I cut off the excess clay leaving about 3 mm over the edge. Then I placed the spiral all around the edge of the lid.
After that I baked the base on the lid (see below Baking). That’s because I didn’t want to worry about the spiral moving as I go on working and attaching the flowers. The disadvantage is that the flowers won’t attach automatically to the base. If you bake the base first I recommend using Cernit glue (or other equal) to glue on the unbaked pieces. However, pressing the flowers a little to the base will work as well.
Another option is to not bake the base and the flowers will attach nicely to it. In this case you have to watch the spiral.
I made all the pieces of the flower and then I assembled them.
I rolled out a short thick piece of light green for the center. I made some indentations with the tool you see.
I rolled out a very thin snake from black clay and I cut it into pieces which are a little longer than the center. I placed them in a row like you can see in the photo.
I rolled the center over them from bottom to top and they attached to the center.
I rolled out one more very thin black rope and cut it into many tiny pieces. I attached those to the tops of the black pieces around the center. Everyone has to find the right way to do it, mine is to pick it up on the tip of the knife and transfer it to the top of the black piece.
To make the inner petals I took a small piece of red and attached an even smaller round piece of black to its lower edge.
I rolled it all out and cut off the sides of the lower half a little to give it the shape of the petal. I am going to form the rest of the petal with my fingers.
I made also outside petals without the black part. I made also several small petals and several large ones, those are for the outside of the flower.
I attached two inner petals to the base, they are overlapping a little. I pressed the edges of the petals in my fingers to make them thinner. As I was attaching the petals to the base I have them some shape because I didn’t want them to lay flat.

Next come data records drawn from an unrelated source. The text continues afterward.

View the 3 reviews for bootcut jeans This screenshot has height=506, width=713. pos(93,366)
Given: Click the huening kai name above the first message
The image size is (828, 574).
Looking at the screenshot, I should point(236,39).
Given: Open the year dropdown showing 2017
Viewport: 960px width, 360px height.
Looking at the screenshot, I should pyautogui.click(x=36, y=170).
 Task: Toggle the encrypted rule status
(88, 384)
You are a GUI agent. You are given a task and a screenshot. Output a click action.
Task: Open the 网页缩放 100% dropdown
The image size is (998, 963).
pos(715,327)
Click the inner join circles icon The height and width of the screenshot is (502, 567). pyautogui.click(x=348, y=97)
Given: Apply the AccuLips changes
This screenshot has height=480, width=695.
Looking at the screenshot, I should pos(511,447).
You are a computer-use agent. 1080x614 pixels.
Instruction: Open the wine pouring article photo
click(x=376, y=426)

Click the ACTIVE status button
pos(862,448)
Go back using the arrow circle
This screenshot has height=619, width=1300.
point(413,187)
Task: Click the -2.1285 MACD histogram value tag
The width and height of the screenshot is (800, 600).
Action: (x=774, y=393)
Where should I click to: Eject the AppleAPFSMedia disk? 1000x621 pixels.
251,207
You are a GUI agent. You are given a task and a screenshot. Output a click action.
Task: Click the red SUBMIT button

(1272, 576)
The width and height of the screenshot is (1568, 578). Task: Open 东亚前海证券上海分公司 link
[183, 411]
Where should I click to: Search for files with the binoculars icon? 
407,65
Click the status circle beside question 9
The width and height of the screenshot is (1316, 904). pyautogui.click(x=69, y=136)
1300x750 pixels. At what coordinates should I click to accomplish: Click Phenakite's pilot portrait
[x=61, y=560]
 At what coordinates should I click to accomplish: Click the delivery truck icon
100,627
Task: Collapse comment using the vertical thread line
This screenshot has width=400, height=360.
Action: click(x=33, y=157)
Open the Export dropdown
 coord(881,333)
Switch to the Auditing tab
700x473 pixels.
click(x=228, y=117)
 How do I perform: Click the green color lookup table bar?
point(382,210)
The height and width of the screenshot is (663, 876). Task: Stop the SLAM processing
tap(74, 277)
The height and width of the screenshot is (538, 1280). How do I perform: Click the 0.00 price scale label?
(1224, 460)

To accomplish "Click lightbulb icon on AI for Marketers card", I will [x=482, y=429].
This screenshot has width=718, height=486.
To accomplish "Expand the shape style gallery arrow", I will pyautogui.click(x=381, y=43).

I placed the center onto the black part of the petals.
I covered the center partially with two smaller leaved. I shaped these a little as well.
Then I added the largest petals on the outside.
At the end I added the stem. I realized this should be the first thing to place on the base and I did that for the buds.
Making the closed buds is easy – I just rolled out some green clay, made one end round and the other a little bit pointy. Then I made an indentation where the halves of the bud touch and I added some small holes to give it some texture.
This time I placed the stem first and the bud came on the end of it.
I used three petals to make each open bud. I rolled the largest one in and then placed a smaller petal over it and another one. Each smaller petal is placed in a different angle.
I also needed the green leaves for the open buds and I made them by forming a ball from the green clay and then shaping it with the round decorating tool you can see in the picture.
I made two leaves for each bud.
I pressed one leaf on the upper and the other on the lower side of the red leaves and pressed them together at the end.
And like before – I placed the stem on the base and attached the bud.
My box has one flower, two closed buds and two open ones.
Each polymer clay requires different baking conditions. I baked the Cernit for 20 minutes on 120 °C (248 °F). I let everything cool down completely.
It’s not necessary to paint the box. However, I decided to paint it green after baking it. If you do the same, use the spray varnish after the paint has dried. And let everything dry properly.
And now let’s use the DIY Poppy treasure box for…treasures!